**Task instructions:** Only the closing portion of the entries is to be reproduced: the line containing "Task: Copy the gateway address 172.16.0.1" through the very last line, exactly as written.

**Data section:**
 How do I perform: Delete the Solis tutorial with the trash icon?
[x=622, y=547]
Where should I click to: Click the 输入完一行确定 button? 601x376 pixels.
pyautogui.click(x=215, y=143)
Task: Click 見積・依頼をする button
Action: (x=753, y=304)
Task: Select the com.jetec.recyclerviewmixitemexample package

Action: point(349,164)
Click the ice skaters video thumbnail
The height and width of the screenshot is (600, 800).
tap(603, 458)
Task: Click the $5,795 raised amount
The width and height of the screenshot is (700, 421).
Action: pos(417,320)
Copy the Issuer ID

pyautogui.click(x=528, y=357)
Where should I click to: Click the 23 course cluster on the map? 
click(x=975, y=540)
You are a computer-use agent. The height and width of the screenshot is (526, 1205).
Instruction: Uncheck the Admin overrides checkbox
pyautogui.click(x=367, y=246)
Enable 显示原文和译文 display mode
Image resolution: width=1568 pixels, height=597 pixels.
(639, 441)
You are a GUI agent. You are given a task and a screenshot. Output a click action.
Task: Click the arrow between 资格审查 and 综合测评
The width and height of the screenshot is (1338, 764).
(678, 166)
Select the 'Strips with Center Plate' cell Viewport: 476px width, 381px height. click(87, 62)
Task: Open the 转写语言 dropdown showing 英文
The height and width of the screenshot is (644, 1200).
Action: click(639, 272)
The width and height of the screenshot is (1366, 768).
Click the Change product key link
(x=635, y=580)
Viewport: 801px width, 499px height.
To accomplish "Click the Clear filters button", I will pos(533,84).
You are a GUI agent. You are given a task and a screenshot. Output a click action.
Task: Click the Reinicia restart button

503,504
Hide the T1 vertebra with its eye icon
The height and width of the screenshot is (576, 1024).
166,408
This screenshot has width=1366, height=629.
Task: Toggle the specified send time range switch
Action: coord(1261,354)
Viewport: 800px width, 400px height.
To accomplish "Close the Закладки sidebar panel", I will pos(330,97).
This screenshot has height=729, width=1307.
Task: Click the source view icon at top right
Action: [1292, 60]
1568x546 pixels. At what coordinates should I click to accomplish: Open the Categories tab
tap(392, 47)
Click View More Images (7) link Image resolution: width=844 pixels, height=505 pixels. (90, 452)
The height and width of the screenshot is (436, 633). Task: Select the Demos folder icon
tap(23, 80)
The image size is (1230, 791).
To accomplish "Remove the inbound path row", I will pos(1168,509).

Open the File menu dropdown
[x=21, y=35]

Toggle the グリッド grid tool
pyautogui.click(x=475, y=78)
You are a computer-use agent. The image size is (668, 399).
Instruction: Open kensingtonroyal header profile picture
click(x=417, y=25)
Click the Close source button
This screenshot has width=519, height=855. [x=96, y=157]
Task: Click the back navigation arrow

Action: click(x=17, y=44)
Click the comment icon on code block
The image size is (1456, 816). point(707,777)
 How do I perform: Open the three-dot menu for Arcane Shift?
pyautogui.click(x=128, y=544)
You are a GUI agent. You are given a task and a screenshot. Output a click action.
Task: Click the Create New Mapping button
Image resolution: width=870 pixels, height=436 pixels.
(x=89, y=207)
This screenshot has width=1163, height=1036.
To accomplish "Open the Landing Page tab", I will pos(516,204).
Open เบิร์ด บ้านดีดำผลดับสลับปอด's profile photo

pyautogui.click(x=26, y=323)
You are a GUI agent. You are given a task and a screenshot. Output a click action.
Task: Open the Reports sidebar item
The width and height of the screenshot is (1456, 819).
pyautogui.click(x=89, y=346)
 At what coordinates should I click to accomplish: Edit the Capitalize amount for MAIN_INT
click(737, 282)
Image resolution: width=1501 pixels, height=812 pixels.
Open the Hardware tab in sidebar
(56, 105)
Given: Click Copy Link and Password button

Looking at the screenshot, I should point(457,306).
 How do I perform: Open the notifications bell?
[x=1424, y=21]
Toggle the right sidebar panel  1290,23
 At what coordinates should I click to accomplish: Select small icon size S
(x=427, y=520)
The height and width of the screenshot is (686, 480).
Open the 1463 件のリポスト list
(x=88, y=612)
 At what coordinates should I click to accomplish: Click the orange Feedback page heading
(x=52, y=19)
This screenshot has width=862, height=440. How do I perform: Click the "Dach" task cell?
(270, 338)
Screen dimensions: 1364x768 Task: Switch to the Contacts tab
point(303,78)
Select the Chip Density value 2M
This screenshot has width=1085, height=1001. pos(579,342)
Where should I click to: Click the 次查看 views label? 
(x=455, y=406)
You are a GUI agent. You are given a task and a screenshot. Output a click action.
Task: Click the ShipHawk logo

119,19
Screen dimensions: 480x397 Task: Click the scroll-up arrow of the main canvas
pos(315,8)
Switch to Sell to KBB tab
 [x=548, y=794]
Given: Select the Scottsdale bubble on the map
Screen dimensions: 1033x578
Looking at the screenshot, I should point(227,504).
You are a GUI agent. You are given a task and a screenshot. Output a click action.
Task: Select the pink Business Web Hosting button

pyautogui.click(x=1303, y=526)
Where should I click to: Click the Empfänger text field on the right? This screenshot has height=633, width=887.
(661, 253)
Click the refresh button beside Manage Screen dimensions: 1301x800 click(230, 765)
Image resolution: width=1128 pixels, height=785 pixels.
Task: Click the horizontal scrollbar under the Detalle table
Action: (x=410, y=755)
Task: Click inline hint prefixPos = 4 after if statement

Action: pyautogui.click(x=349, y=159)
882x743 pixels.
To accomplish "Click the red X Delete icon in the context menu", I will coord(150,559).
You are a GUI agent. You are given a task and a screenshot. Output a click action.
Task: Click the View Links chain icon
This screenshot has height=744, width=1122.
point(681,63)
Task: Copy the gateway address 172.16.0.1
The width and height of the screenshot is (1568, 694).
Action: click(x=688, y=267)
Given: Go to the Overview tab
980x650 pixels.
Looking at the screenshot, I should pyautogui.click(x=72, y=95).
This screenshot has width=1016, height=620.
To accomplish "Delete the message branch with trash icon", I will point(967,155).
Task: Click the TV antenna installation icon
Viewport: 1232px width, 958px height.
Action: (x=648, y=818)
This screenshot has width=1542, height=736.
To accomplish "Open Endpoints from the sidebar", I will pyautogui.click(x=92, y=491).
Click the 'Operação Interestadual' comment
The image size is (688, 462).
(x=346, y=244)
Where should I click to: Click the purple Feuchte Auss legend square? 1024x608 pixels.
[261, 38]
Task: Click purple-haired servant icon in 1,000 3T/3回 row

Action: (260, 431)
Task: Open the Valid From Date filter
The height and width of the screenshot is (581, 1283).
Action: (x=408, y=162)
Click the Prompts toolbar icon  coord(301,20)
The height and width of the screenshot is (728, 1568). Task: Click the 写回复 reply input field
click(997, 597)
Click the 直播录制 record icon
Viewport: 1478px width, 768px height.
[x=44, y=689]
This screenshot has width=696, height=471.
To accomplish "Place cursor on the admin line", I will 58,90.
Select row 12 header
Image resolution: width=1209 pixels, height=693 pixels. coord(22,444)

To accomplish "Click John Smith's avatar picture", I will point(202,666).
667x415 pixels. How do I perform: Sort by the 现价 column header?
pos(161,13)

**Finished exercise:**
Task: Copy the gateway address 172.16.0.1
The width and height of the screenshot is (1568, 694).
Action: click(x=688, y=267)
Given: Go to the Overview tab
980x650 pixels.
Looking at the screenshot, I should pyautogui.click(x=72, y=95).
This screenshot has width=1016, height=620.
To accomplish "Delete the message branch with trash icon", I will point(967,155).
Task: Click the TV antenna installation icon
Viewport: 1232px width, 958px height.
Action: (x=648, y=818)
This screenshot has width=1542, height=736.
To accomplish "Open Endpoints from the sidebar", I will pyautogui.click(x=92, y=491).
Click the 'Operação Interestadual' comment
The image size is (688, 462).
(x=346, y=244)
Where should I click to: Click the purple Feuchte Auss legend square? 1024x608 pixels.
[261, 38]
Task: Click purple-haired servant icon in 1,000 3T/3回 row

Action: (260, 431)
Task: Open the Valid From Date filter
The height and width of the screenshot is (581, 1283).
Action: (x=408, y=162)
Click the Prompts toolbar icon  coord(301,20)
The height and width of the screenshot is (728, 1568). Task: Click the 写回复 reply input field
click(997, 597)
Click the 直播录制 record icon
Viewport: 1478px width, 768px height.
[x=44, y=689]
This screenshot has width=696, height=471.
To accomplish "Place cursor on the admin line", I will 58,90.
Select row 12 header
Image resolution: width=1209 pixels, height=693 pixels. coord(22,444)

To accomplish "Click John Smith's avatar picture", I will point(202,666).
667x415 pixels. How do I perform: Sort by the 现价 column header?
pos(161,13)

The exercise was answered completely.